Meu Ginásio Inesquecível
Cyro de Mattos
O grande sonho
dos estudantes de meu tempo era concluir o curso primário e, submetidos ao
exame de admissão, ingressar no ginásio. Ser aluno do Ginásio Divina
Providência era a maior glória. Significava pertencer a uma classe privilegiada
de estudantes, motivo de orgulho dos pais e ser admirado por pessoas
importantes.
Ginásio de
meninos e meninas como nuvens. Aquelas mesmas nuvens que acompanham a criatura
humana em seus primeiros passos. Juntos queriam construir o futuro. Queriam
melhorar de nível, atingir metas e entender o mundo. Buscavam arma e bagagem
para um dia tornar a vida rica de significados. Por isso suportavam o massacre
diário, com exercícios aritméticos, lições de português, ciências naturais,
geografia e história.
Era um
tempo de desafio constante povoado de sombras. Tempo que ia passando com uma
pesada carga de estudos. Noites de expectativa, alegria e susto quando chegava
ao fim do ano. Havia em nosso ginásio professores com a sua maneira de ser
rigorosa, como Nivaldo Rebouças, que ensinava inglês, e Odete Midlej,
português. Havia também os de coração de açúcar, como Helena Borborema, Padre
Nestor, Lode Hage e “Seu” Queirós. Professores responsáveis que não faltavam
aula durante o ano, deixando nas lições sem disfarce a palavra fluir com
dedicação e competência. Professores que, na voz tolerante, rigorosa ou
paciente, faziam que os alunos amassem ou respeitassem o ginásio.
Ginásio dos
meus verdes anos. Dos meninos Roland, Rafael e Nilton Gago. Das meninas Yeda,
Ritinha e Mary Kalid. Dos advogados Joel, Eraldo, Gervásio e Rui Fontes. Do
engenheiro Dagô. Dos médicos Moacir Oliveira, Euvaldo Mattos, José Rebouças,
Antônio Menezes, João Otávio e José Orlando. Do escrivão Ronald Cravo, delegado
Péricles e juíza Sônia Carvalho Maron. Do deputado Jorginho Hage e prefeito
Ubaldo Dantas. Do gringo Marcel Midlej. Das piadas inesquecíveis de Nilton Jega
Preta. Dos namorados Carlos Euvaldo e Clotildes, Neviton e Marilene. Do goleiro
Edsel e Chico, o craque. Do odontólogo Cleres Franco. Dos Irmãos Ildo, Eudes,
Uraci e Ovaci. Dos artistas plásticos Bebeto e Renart. Dos que já não estão
mais na sala, se foram cedo na viagem sem volta. João Berbert, Alberto Simões,
Valter Delmondes, Vadinho. Valter Delmondes saltou da pequena ponte para as
profundezas de águas escuras. Aquela sombra que infunde medo instalou-se nas
salas do ginásio. Pela primeira vez, solitário, eu indagava sobre a escuridão daquelas
águas traiçoeiras.
Setembro
tinha sentido com a cor do desfile no ar verde e amarelo.
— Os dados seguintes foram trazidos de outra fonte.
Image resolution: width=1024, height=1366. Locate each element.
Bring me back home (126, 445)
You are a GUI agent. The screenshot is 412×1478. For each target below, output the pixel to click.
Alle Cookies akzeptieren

Tambores uníssonos,
compenetrados do toque, rufavam a pátria amada. Marcha cívica ou efervescente
música na pele de adolescentes com a alma de girassóis flamantes? Nem o
aguaceiro que despencou de repente conseguiu tirar o brilho de um escudo
glorioso sob os passos encharcados de sonho.
Ginásio
de velhas brincadeiras em vozes tão novas. Dona Lindaura, a diretora, certa vez
me disse que o Colégio Divina Providência foi fundado pela Sociedade São
Vicente de Paulo, em 1924. Anos depois, o ginásio começou a ser administrado
pelas irmãs de caridade. Criatura de estatura pequena, cabelos brancos e ralos,
a diretora do ginásio seguia nos passos firmes todos os dias rumo ao antigo
sobrado da Rua São Vicente de Paulo. Da primeira lição que ela me ensinou,
nunca esqueci. Disse que para alguém ser gente na vida precisava conviver com o
hábito do estudo. Ser gente era munir de saber a ideia.
Nesse tempo
a cidade pequena escorregava na lama do inverno. Os alunos passavam a conhecer
que as sementes boas do estudo para munir a ideia estavam no primeiro ginásio
da cidade. Colheitas desse saber foram realizadas em pouco tempo. Com o passar
dos anos, para orgulho dos pais, tornaram-se constantes. Produziriam rimas
ricas.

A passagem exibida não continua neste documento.